Couple this with how the police and government are combining their supposed user-friendly policy with a crackdown on dealers. A crackdown on dealers is a crackdown on users. Plenty of users fund their habit by selling to their friends, and so maintain a supply above the 2.5-gram allotment.

We have a cultural tendency to perceive every drug dealer as a gun-toting gangster. But many people who qualify as “dealers” under our current legal framework are indistinguishable from other users, other than in the quantity of drugs they possess to serve as a point of contact for their circles of friends.

Cracking down on dealers also negatively impacts the drug supply, which is at odds with the B.C. government’s aims. Its pilot project attempting to foster a safe supply — in which certain patients are offered pharmaceutical-grade medication as an alternative to potentially toxic illegal drugs — is lacklustre enough as it is.

Authorizing doctors to write heroin users a prescription for hydromorphone or meth users a prescription for Adderall is barely more than a gesture in the right direction, especially as we know most physicians outside the pilot project will be reluctant to do so.

Real safety only comes from a well-regulated and properly sourced supply of the sought-after drugs. Prosecuting dealers and limiting supply will only lead to a product that is cut into an even more unpredictable consistency than it currently is. Conceivably the government’s misguided actions could outpace their noble new policy, and things will get worse instead of better.

Cue the entrance of Pierre Poilievre, stage right. The leader of the federal Conservative party has come out to declare the policy a failure before it’s even begun.

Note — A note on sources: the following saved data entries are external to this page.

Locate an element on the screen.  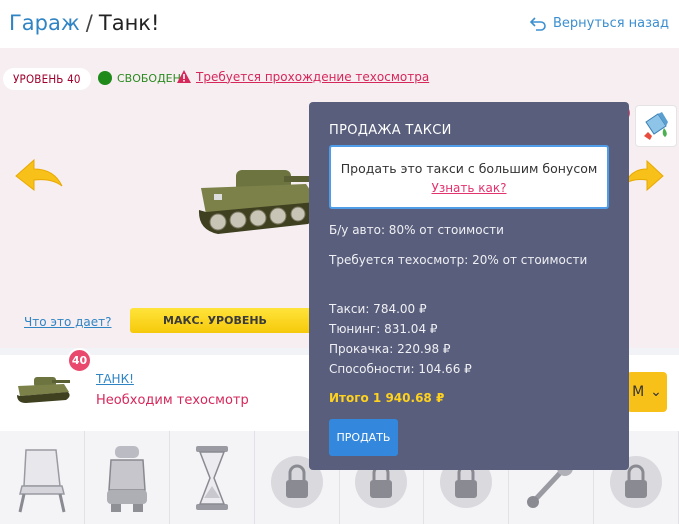
previous-car-arrow-icon is located at coordinates (39, 176).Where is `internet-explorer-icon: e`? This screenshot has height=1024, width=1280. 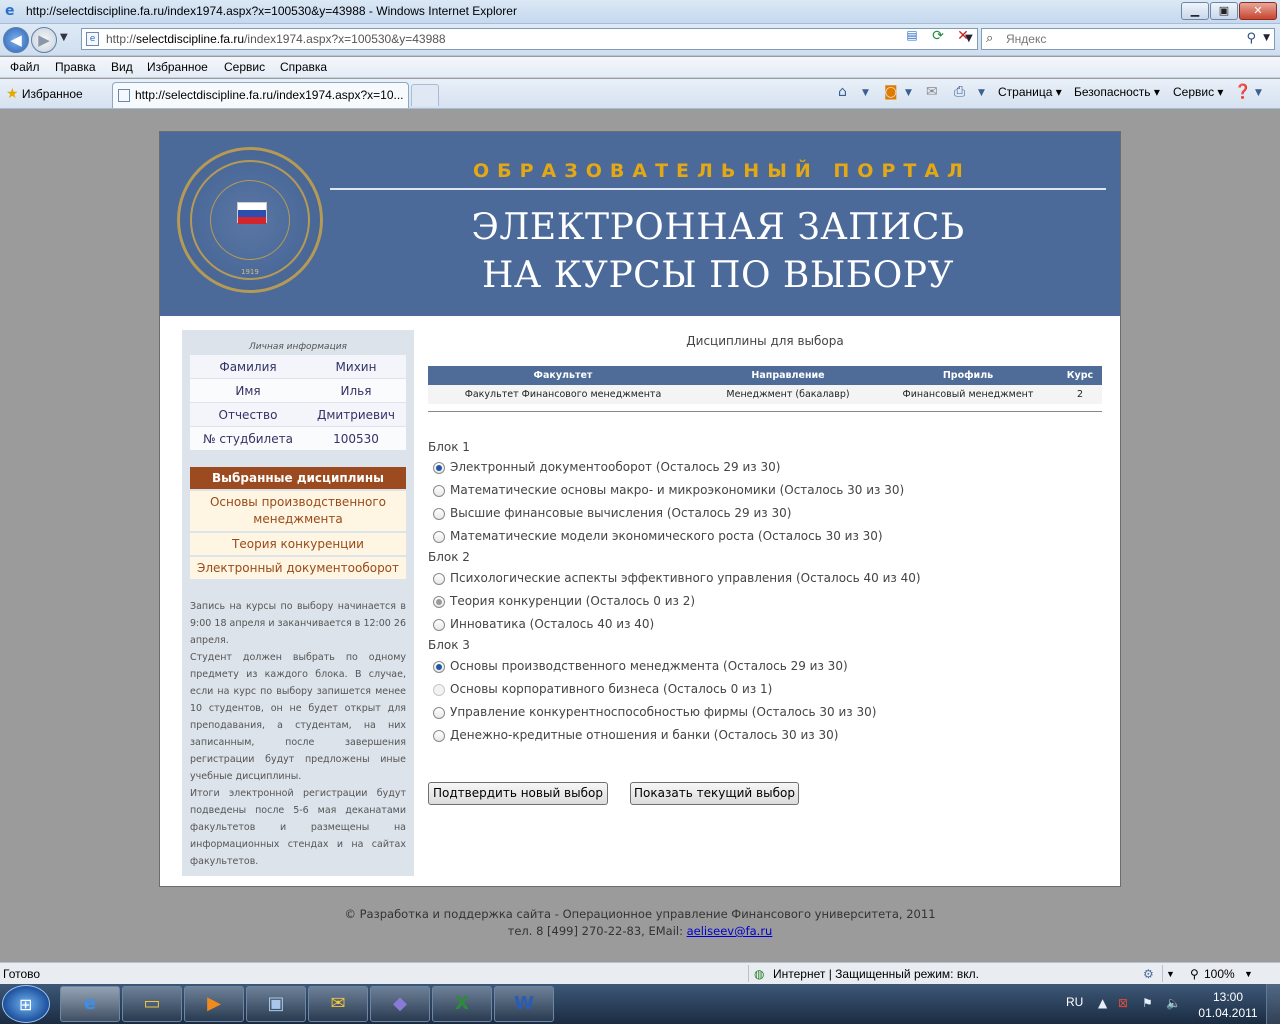 internet-explorer-icon: e is located at coordinates (10, 11).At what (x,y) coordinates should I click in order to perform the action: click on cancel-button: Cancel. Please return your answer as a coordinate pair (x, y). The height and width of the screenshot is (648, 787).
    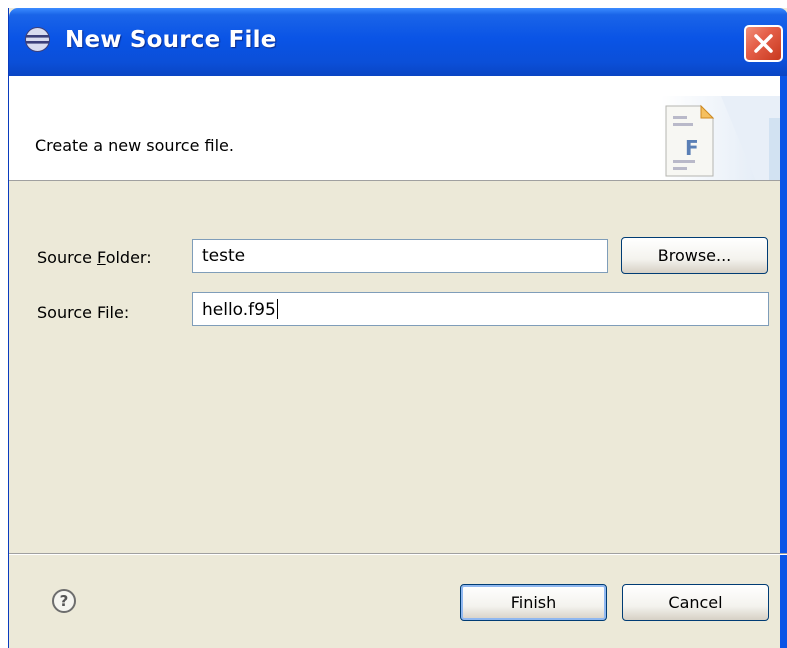
    Looking at the image, I should click on (696, 602).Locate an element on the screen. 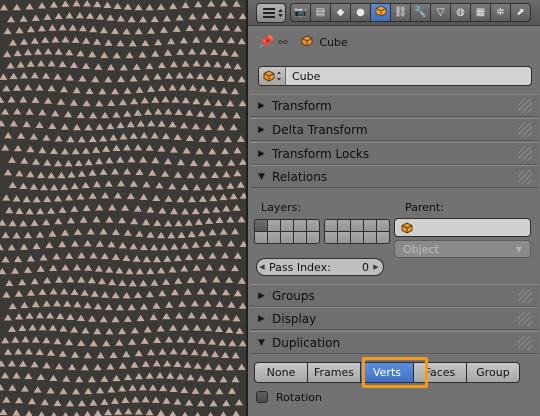 Image resolution: width=540 pixels, height=416 pixels. dup-verts-button: Verts is located at coordinates (387, 372).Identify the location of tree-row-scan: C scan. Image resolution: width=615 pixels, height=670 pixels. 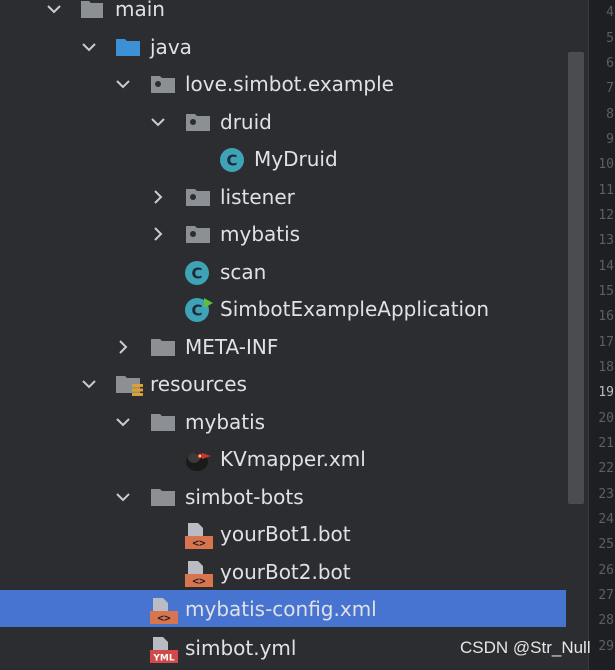
(294, 272).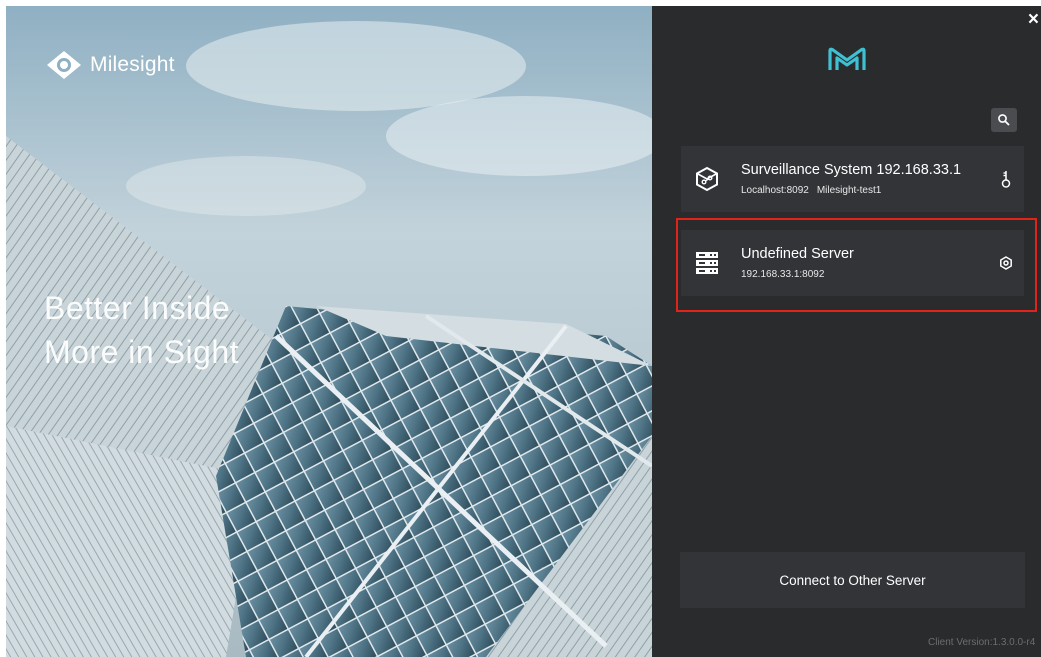 The width and height of the screenshot is (1041, 657). What do you see at coordinates (847, 58) in the screenshot?
I see `brand-m-icon` at bounding box center [847, 58].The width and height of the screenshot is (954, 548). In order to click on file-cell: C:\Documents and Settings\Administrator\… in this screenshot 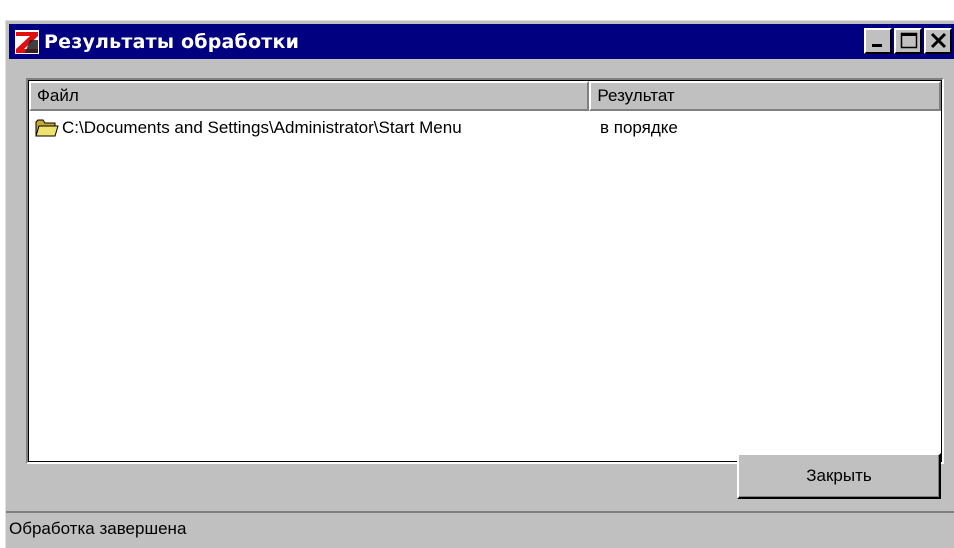, I will do `click(310, 128)`.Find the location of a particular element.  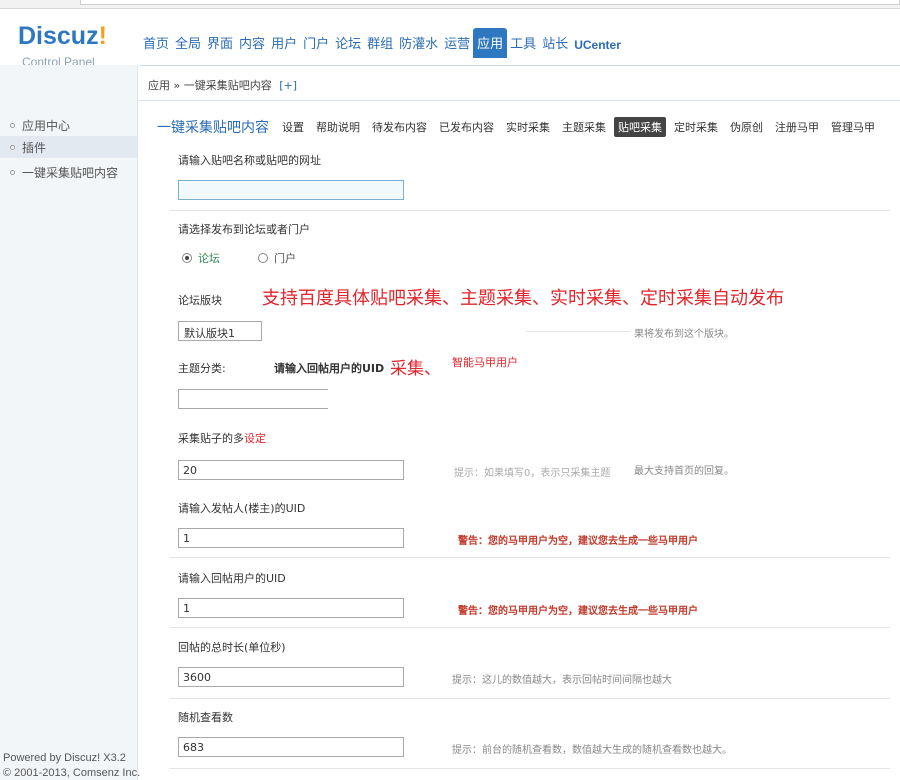

sidebar-item-app-center: 应用中心 is located at coordinates (40, 126).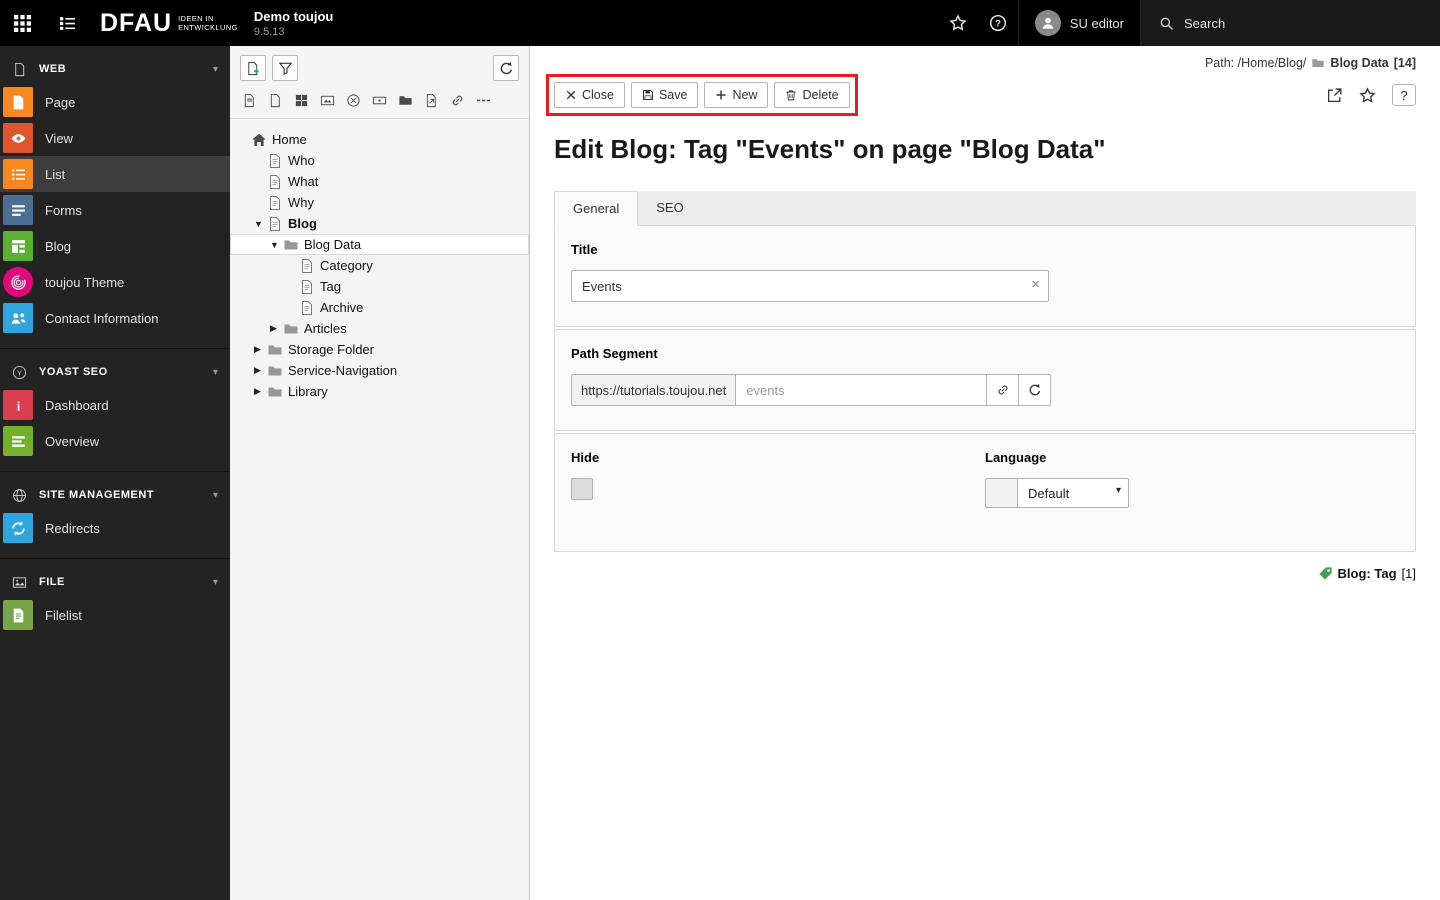  I want to click on sidebar-item-contact-information: Contact Information, so click(115, 318). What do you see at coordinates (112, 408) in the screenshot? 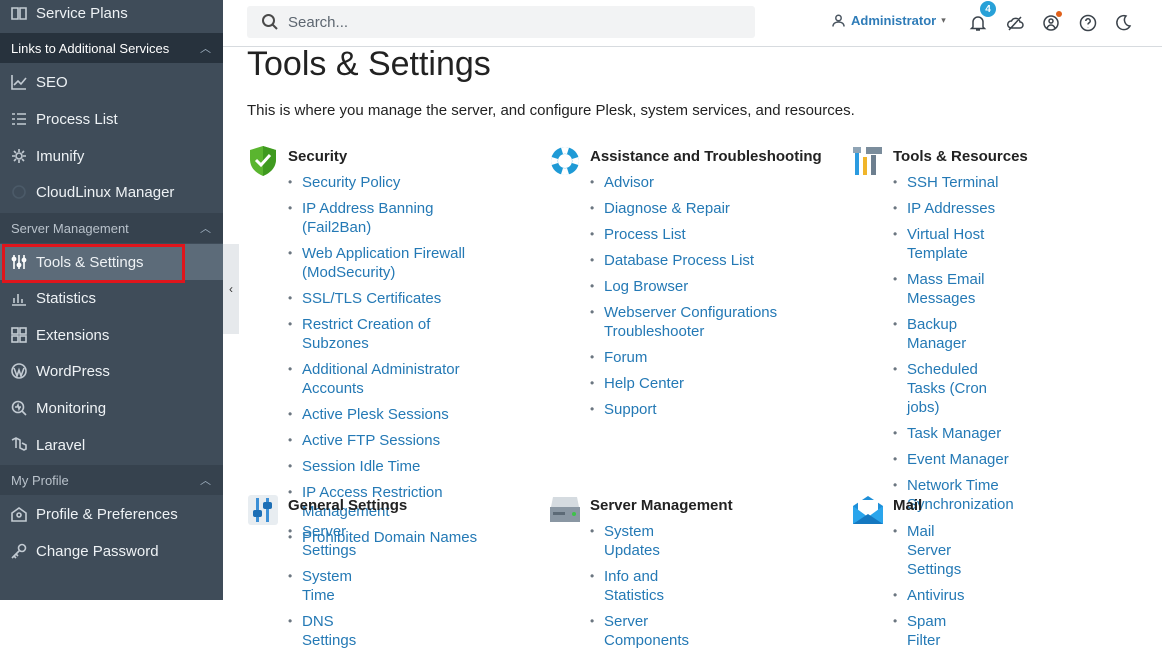
I see `sidebar-item-monitoring: Monitoring` at bounding box center [112, 408].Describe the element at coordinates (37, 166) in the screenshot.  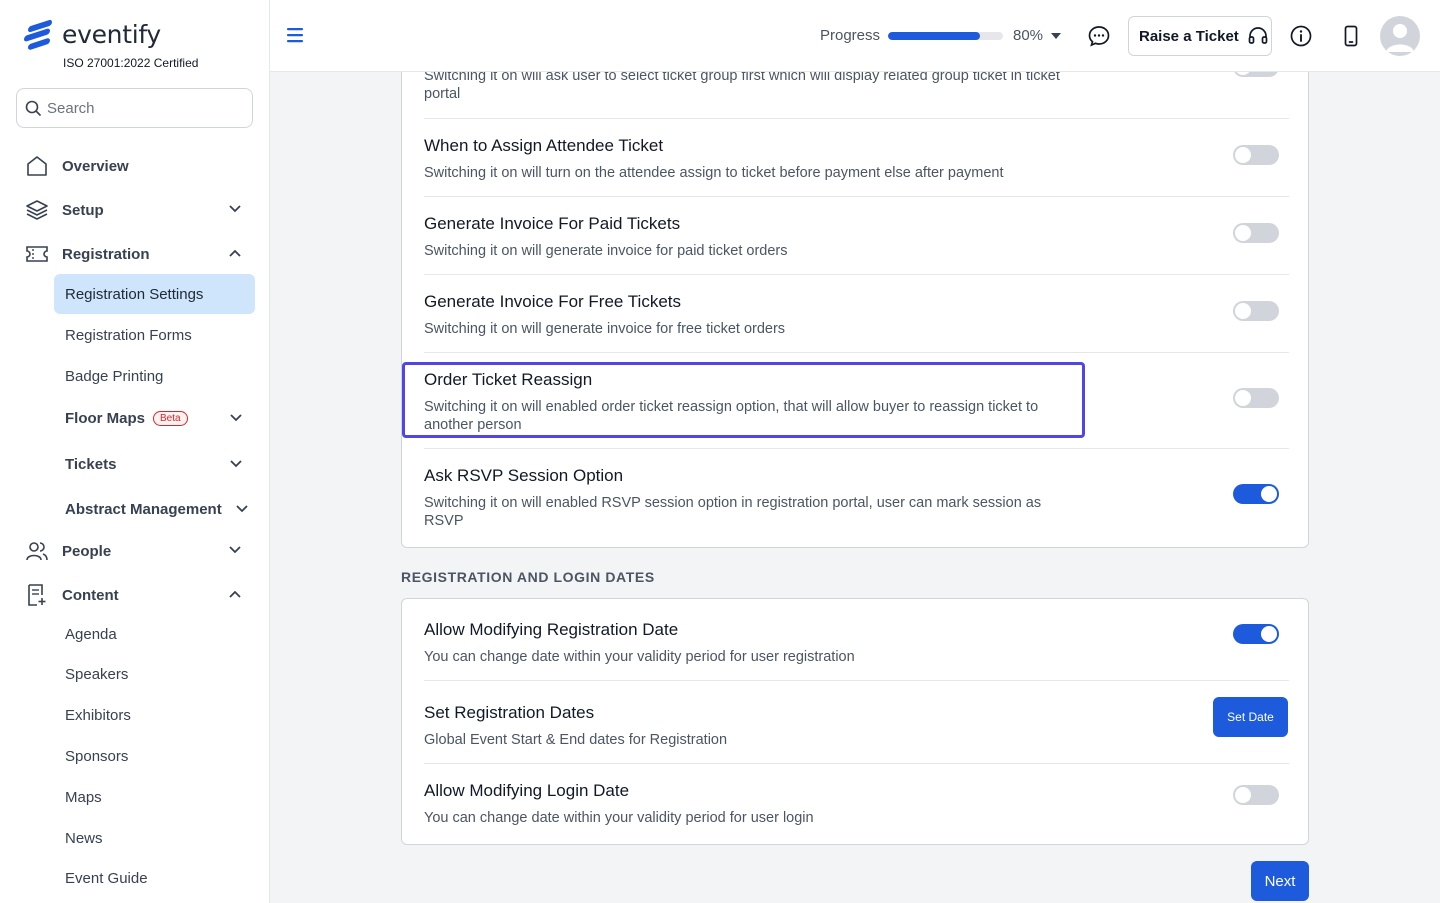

He claims to be citing data, but points to the total number of overdose deaths since 2015, despite the safe-supply program being less than a year old and the decriminalization approach being rolled out less than a week before his more recent comments.

Herein lies the greatest danger of the kind of incremental change the B.C. government is implementing. These new policies are so laggardly that their limited demonstrable results offer bad actors such as Poilievre the chance to swoop in and declare them failures. Then he will drag us backwards.

What we need is a strong and sweeping commitment to safe supply, not a pilot project that will at best help a fraction of the user population — and then only if they can find enough doctors and users willing to engage a system that doesn’t even provide the desired type of drugs.

What we need is a commitment to end police involvement in the small-scale, non-violent iteration of the drug trade so we can stop criminalizing the wrong people entirely.

Only when we make such steps will we see a stark contrast between the broken system we have now and the direction we want to be going. Poilievre isn’t interested in data, otherwise he would be looking around the world at how virtually every jurisdiction with more liberal drug policies has a healthier relationship with drugs.

Until we implement such policies here and produce similar irrefutable data, the Conservatives will continue to wage their ideological war from the grey area, and the long suffering of this fruitless drug war will continue.

Alex Passey is a Winnipeg-based author.